YOUR INSTRUCTIONS:
Starting at the line that contains "This screenshot has width=1568, height=591.", quote each line exactly through the last line of the entries, both included.

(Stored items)

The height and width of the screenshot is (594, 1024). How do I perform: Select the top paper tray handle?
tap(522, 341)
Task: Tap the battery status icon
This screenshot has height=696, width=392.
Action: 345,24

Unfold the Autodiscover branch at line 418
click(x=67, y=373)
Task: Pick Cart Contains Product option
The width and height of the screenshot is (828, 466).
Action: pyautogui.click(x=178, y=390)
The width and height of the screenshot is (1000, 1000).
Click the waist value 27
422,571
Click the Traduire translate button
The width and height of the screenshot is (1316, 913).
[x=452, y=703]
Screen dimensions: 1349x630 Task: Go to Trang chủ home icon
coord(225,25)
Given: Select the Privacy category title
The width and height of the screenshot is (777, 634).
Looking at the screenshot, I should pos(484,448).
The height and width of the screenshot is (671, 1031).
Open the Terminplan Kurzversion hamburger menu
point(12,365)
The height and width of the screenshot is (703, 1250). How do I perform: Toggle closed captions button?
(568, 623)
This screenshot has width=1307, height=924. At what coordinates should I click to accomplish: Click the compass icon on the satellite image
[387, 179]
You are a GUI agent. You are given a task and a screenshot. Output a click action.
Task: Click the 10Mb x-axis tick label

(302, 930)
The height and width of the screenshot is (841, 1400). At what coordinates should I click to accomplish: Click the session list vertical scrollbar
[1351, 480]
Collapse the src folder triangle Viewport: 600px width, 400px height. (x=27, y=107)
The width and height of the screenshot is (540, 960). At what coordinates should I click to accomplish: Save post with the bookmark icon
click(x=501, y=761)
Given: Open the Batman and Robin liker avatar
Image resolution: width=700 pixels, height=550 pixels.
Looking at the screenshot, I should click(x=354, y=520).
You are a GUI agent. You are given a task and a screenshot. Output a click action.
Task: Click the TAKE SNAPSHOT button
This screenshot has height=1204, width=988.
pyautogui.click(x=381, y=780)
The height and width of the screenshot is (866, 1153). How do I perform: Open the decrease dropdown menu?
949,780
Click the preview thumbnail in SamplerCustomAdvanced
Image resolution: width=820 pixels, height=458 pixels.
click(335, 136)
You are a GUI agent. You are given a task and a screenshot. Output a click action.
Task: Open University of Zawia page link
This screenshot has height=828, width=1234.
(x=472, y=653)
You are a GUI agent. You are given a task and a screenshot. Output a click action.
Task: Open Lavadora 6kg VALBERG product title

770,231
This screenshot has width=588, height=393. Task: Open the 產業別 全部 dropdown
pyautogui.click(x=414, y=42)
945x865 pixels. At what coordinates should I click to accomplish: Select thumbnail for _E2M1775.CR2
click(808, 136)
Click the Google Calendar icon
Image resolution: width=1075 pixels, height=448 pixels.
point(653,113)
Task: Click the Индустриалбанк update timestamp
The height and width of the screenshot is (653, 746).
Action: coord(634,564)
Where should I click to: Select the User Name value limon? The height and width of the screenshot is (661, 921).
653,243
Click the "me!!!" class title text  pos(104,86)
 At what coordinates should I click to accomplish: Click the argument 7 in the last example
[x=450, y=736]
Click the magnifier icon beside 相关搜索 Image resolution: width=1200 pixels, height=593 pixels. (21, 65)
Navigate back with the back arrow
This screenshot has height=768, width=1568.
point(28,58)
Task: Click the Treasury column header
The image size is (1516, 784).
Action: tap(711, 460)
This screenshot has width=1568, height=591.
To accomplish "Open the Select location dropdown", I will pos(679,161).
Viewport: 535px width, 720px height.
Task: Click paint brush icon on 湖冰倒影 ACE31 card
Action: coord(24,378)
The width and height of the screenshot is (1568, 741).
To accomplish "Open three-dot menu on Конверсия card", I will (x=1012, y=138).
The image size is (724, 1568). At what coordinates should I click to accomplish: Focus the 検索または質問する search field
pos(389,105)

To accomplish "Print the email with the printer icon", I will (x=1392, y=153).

ANSWER SECTION:
This screenshot has width=1568, height=591.
To accomplish "Open the Select location dropdown", I will pos(679,161).
Viewport: 535px width, 720px height.
Task: Click paint brush icon on 湖冰倒影 ACE31 card
Action: coord(24,378)
The width and height of the screenshot is (1568, 741).
To accomplish "Open three-dot menu on Конверсия card", I will (x=1012, y=138).
The image size is (724, 1568). At what coordinates should I click to accomplish: Focus the 検索または質問する search field
pos(389,105)

To accomplish "Print the email with the printer icon", I will (x=1392, y=153).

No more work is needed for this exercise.